### Text segment

By comparison, fire retardant coatings only cover the surface of the wood. Many claim to "adhere" to the wood, however they
fail over time to react the same as infused retardants.
Wood is a hygroscopic material, meaning it takes in and releases moisture based the environment where it is used. As such, wood will shrink or swell over time. These changes create cracks or gaps in a surface coating, creating pathways for fire to impact the wood.
Coatings also can be damaged from moisture, handling and installation. The impact from tools such as hammers, power nailers and saws on coated wood could create breaks the coating, both at the point of impact and elsewhere beyond where force was applied.
Fire retardants used in pressure treating are typically colorless and don’t change the appearance of the wood. Since the fire retardant wood looks much like untreated wood, the only indication of treatment is the required quality mark on the wood.
Some wood treaters may use light color tints, or place markings such as a colored line on the narrow edge of the wood to help laborers identify fire retardant treated wood products. These colors and markings also are helpful for building code inspectors to identify fire retardant wood that has been cut or trimmed and there is no quality mark on the piece.
Color should not be considered as the only indicator the wood has been pressure treated with fire retardants. Some wood products are promoted as having fire retardant qualities, appearing with pink, green and blue tints. But they lack the code-mandated quality mark and fail to meet the building code requirements.

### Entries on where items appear

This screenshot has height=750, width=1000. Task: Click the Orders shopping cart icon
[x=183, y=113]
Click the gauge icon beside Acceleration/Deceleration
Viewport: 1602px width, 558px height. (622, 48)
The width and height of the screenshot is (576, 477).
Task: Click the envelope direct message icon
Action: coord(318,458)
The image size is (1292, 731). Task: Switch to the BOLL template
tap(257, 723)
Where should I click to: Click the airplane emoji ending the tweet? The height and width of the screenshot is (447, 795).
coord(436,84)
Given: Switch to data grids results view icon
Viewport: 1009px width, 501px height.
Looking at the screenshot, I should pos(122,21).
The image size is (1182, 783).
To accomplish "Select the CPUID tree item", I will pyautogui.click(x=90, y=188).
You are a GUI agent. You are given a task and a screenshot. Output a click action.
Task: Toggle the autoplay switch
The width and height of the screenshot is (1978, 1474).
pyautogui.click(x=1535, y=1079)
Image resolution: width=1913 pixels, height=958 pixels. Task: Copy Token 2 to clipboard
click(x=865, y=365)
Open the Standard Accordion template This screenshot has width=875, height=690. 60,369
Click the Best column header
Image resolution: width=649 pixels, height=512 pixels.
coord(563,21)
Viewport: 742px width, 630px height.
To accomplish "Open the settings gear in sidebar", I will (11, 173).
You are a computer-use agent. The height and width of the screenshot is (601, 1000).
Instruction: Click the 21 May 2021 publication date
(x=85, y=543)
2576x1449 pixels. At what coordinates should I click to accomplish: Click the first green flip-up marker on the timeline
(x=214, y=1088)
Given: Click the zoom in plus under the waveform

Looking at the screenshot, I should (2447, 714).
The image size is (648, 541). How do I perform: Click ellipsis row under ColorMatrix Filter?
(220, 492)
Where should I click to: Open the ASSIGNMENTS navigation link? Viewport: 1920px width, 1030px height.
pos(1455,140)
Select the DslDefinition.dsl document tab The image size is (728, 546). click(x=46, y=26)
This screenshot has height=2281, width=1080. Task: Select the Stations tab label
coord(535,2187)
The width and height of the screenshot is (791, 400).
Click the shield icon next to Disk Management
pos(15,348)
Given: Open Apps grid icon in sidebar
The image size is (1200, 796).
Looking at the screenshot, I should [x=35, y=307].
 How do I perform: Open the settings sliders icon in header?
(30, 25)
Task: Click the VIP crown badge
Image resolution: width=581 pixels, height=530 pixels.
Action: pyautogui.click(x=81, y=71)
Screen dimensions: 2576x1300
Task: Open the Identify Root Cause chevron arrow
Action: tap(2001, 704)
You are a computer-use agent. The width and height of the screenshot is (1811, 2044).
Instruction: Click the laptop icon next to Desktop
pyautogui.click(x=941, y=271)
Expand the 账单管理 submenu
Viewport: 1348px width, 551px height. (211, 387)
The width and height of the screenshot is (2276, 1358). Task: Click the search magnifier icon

### Problem to work on
Translate this sentence from the passage on fire retardant wood into Spanish: "Fire retardants used in pressure treating are typically colorless and don’t change the appearance of the wood."

### Output below
Los retardantes de fuego utilizados en el tratamiento a presión suelen ser incoloros y no cambian el aspecto de la madera.